_Your instructions_
Reproduce precisely the lines of the listing below, starting with the line that contains "The width and" and stopping after the line that contains "At what coordinates should I click to accomplish: Select"; include nothing else.

_Raw data_
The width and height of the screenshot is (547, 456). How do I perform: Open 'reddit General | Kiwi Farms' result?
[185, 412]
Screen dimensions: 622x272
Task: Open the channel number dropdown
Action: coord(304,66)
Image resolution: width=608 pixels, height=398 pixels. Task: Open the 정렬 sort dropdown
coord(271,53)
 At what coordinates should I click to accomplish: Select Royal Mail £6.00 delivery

...

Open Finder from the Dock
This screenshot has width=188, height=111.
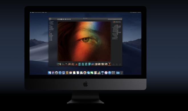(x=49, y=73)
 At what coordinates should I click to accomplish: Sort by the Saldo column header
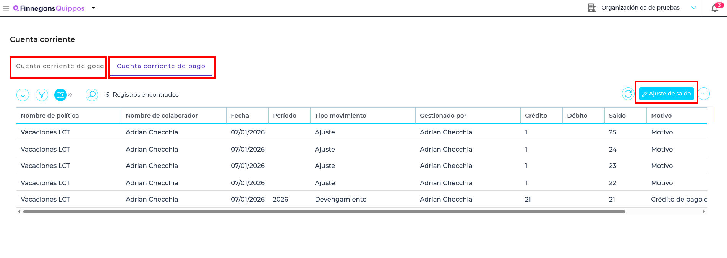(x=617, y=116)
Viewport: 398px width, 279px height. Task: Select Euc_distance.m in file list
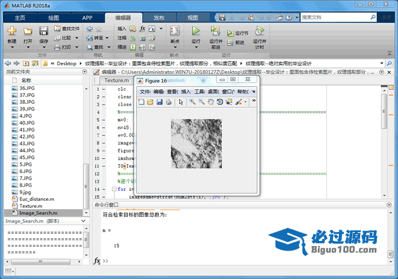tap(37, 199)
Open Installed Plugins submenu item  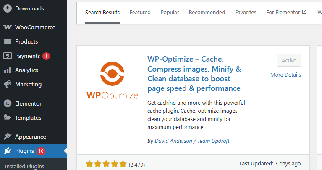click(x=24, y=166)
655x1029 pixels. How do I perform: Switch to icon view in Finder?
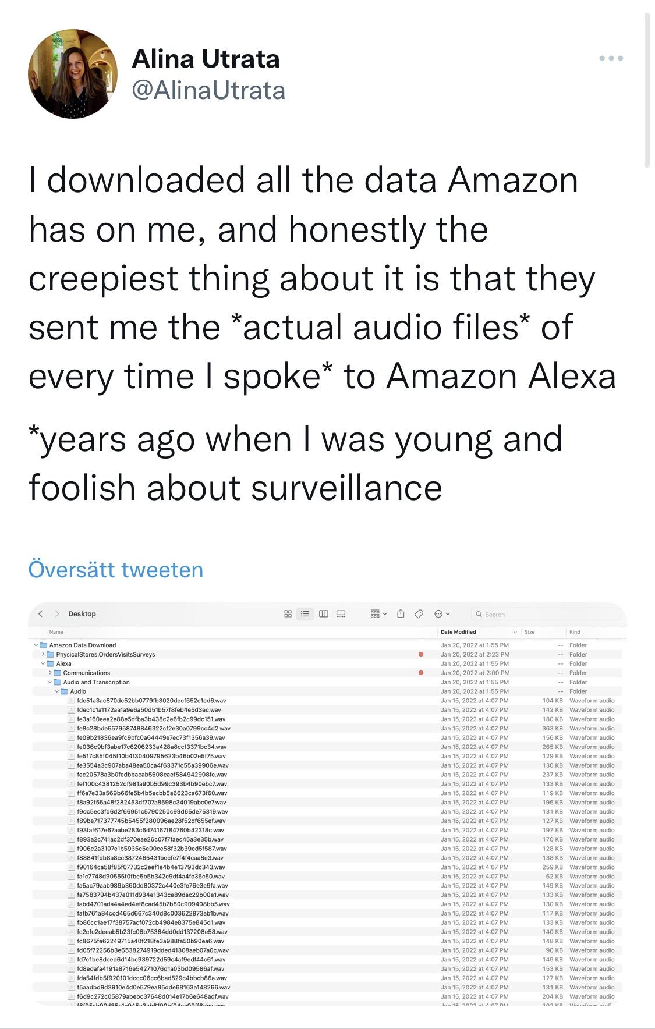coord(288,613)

_Final answer_
The width and height of the screenshot is (547, 456). How do I perform: Open 'reddit General | Kiwi Farms' result?
[185, 412]
Screen dimensions: 622x272
Task: Open the channel number dropdown
Action: coord(304,66)
Image resolution: width=608 pixels, height=398 pixels. Task: Open the 정렬 sort dropdown
coord(271,53)
 At what coordinates should I click to accomplish: Select Royal Mail £6.00 delivery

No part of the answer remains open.